Можно, конечно, привести противоположные примеры – хотя бы лишенный этого страха нарратив дневников Витольда Гомбровича. Назовем еще одного автора — умершего в 2001 году поэта, а также прекрасного переводчика и критика, осужденного в ПНР на три года тюрьмы за распространение собственного сочинения «Тихие и гоготуны», где содержалась радикальная критика тогдашнего режима, а позже создавшего замечательную сатирическую поэму «Царица и зеркало», где был описан Брежнев и его политика, поэта, которого взбешенный первый секретарь ПОРП Владислав Гомулка назвал с партийной трибуны «человеком с ментальностью альфонса». Именно на этого автора указывает Рышард Ныч:

«Чтобы привести пример писателя, который (...) воплощает целомудрие независимости, свободы и свободной воли, я хочу вспомнить забытое имя Януша Шпотанского, всё творчество которого, вся деятельность, вся специфика самого письма концентрировались на преодолении этого табуирования, ханжества, конформизма, на утверждении свободомыслия в политической, бытовой и даже религиозной сфере. Наше несчастье, что так немногочисленны подобные личности, что так быстро их забывают. Шпотанский заслуживает памяти по многим причинам, но вот о чем хочется сказать: он учил, что стыдливая мысль не может быть по-настоящему великой. И это — по-прежнему актуальное послание не только его писательства, но и того примера, который он нам дает своей жизнью».

В чем состоит урок свободы, который можно извлечь из творчества Шпотанского? Прежде всего это умение обнаружить дистанцию по отношению к себе самому и своей среде, способность ясно видеть и давать этому выражение. Об этом вспоминает еще один участник дискуссии, Казимеж Вуйцицкий:

«Спасибо профессору Нычу, что он вызвал дух Шпотанского — в XX веке, пожалуй, наиболее выдающегося польского сатирика, который сумел преодолеть табу (...) дружеского круга. “Тихие и гоготуны” — это поэма, в которой больше всех достается оппозиции — в те времена, когда надо бы ополчиться на «тихих», то есть охранку. Например, иронически и резко критикуется там Ян Стшелецкий (...) хотя он был для многих примером и со Шпотанским они были друзьями. Выдающийся сатирик сумел порвать с таким типом мышления, что, мол, мы “хорошие друзья” и поэтому кое о чем не станем говорить».

Для Шпотанского, конечно, не существовало ничего, «о чем не говорят» — не говорят не только по причинам дружбы, но и по политическим или идейным.

Когда я читаю такого рода суждения, мне кажется (и это, в общем-то, подтверждается и собственным опытом), что проблема не столько в высказывании о себе, сколько в том, что в польской культуре — не во всей, наверное, но во многих ее сферах — нарастает ощущение кризиса собственного идентификационного дискурса.

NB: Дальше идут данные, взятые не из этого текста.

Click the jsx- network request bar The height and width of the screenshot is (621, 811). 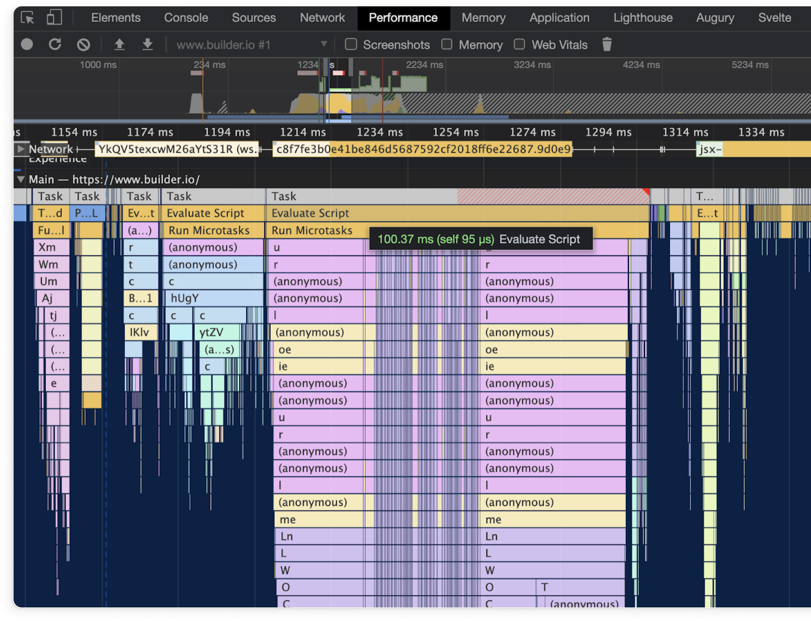pos(710,149)
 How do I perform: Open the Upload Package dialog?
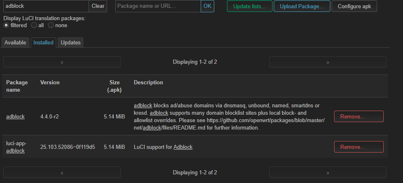[302, 7]
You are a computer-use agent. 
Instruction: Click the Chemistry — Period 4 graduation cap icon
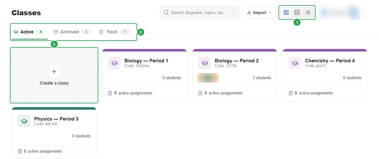click(x=295, y=63)
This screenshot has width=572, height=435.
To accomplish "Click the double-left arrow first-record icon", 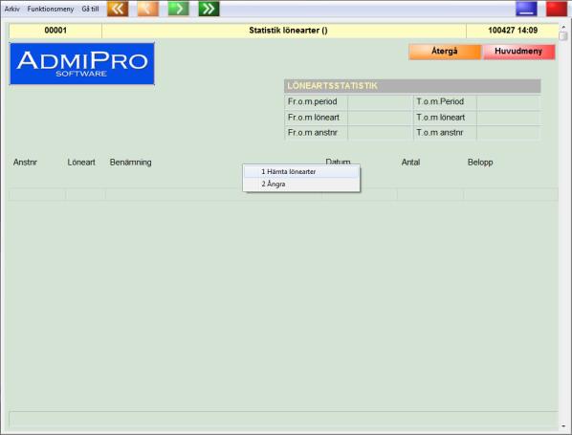I will [118, 9].
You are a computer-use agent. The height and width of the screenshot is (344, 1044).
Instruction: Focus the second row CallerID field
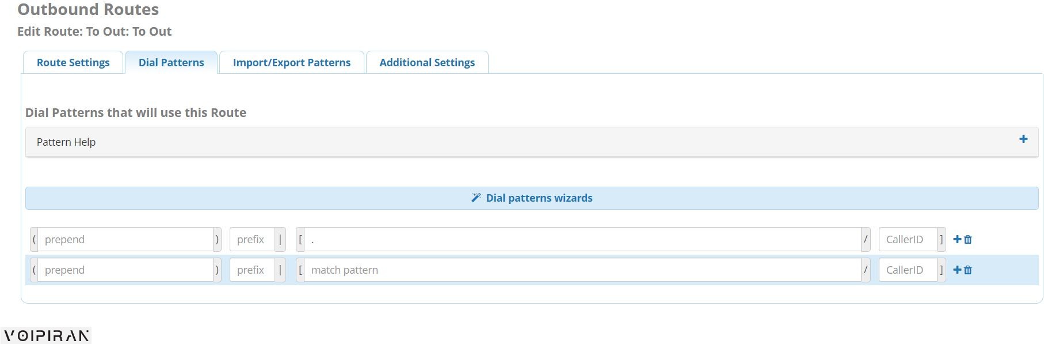908,270
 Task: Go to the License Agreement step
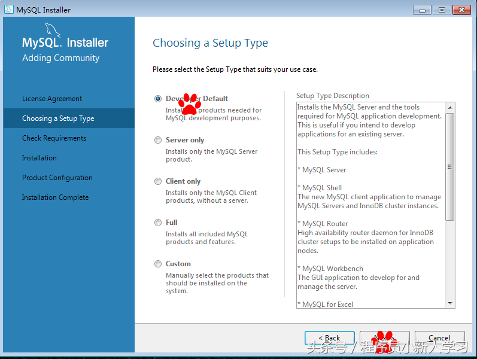[52, 99]
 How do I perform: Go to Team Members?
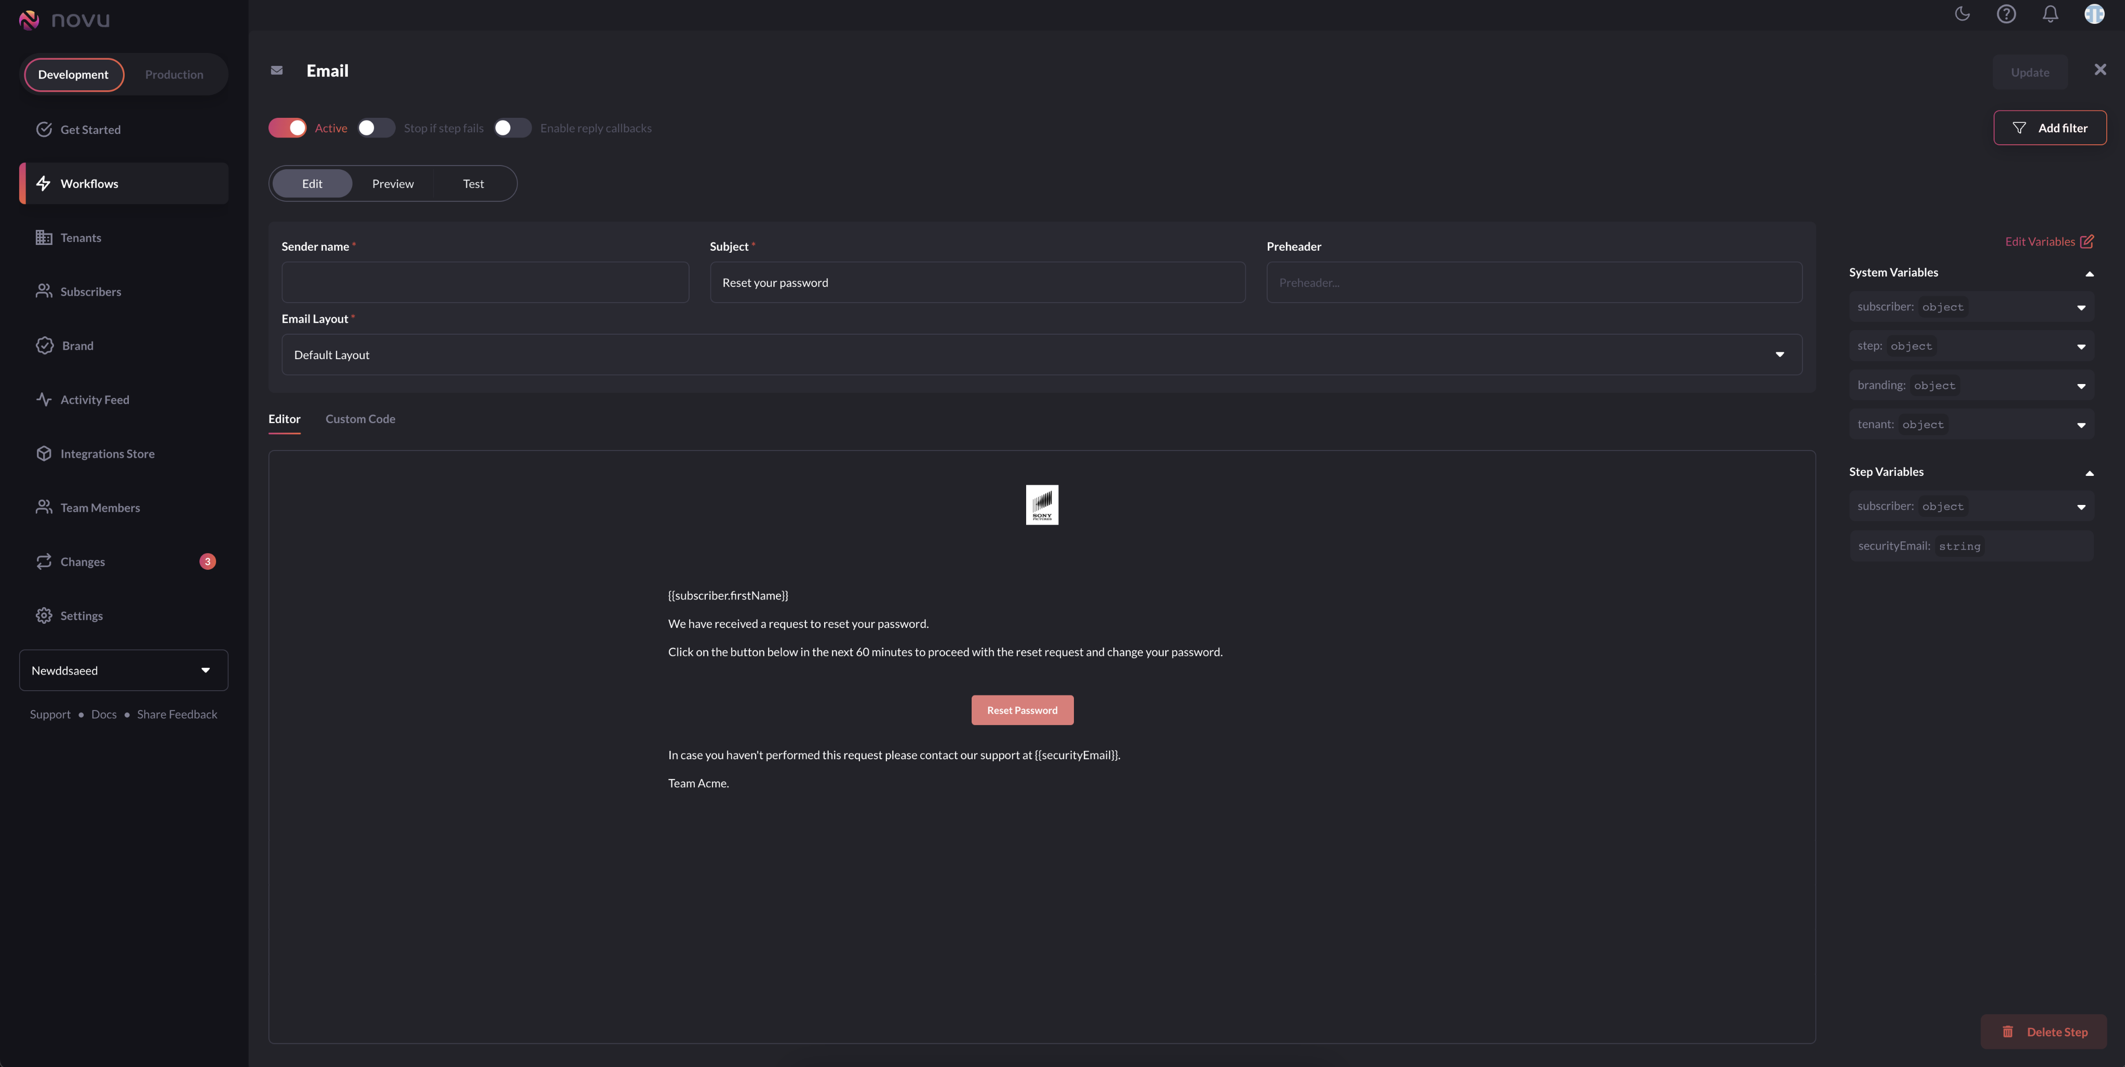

Перефразируя Чаплинского, я бы сказал, что дальше мы уже не можем говорить о себе, как раньше, или уже не сумеем даже, но не слишком знаем и как должны говорить. О трудностях постановки голоса литературы интересно рассуждает Петр Сливинский в статье, озаглавленной «Литература должна быть противником своего времени», на страницах «Одры» (№ 10/2009). Сливинский комментирует поиски, предпринятые в прозаических книгах Цезария Михальского, чья повесть-дебют «Сила отталкивания» вызвала несколько лет назад оживленную дискуссию:

«Цезарий Михальский хотел избежать охватившей писателей политико-публицистической страсти. Он избрал эссеистику и вслед за Станиславом Бжозовским, который для него кажется важным примером, стремился связать общую перспективу, особенно историческую, с экзистенциальной... “Огни” Бжозовского — для него столь притягательная книга, что вопрос об истории и справедливости тесно связывается с идеей-фикс времени, опыта, смерти, с убеждением, что мы пишем (кровью) свою жизнь, будучи одновременно ее, жизни, читателями и критиками. Мне кажется интересным то, чего хочет достичь Михальский, хотя воплощение его замыслов еще в нескором будущем. Иначе говоря, литература должна быть противником своего времени, но каким-то более сложным образом... А самое сложное — это быть литературой. В качестве аппендикса к газетной критике у литературы нет шансов, особенно когда стало понятно, что и у газет нет особых шансов в конфронтации с интернетом. (...) Когда я вспоминаю, что в Польше читается ежегодно полкниги [на душу населения], в Чехии — три, а в Голландии — целых 16, то думаю, что мы едва ли “нормальное” либерально-демократическое общество. (...) В такой стране нет места литературе тенденциозной, потому что кто-то должен был бы ее читать, но есть место большой политической литературе, ангажированности, выходящей за пределы злободневной публицистики (за пределы узости), проявлениям невероятной смелости (...) а также — поэзии, жизнь которой поддерживает некая элита, очень нужная, есть место и работе в пользу чтения. Так сказать, позитивизм в пользу романтизма».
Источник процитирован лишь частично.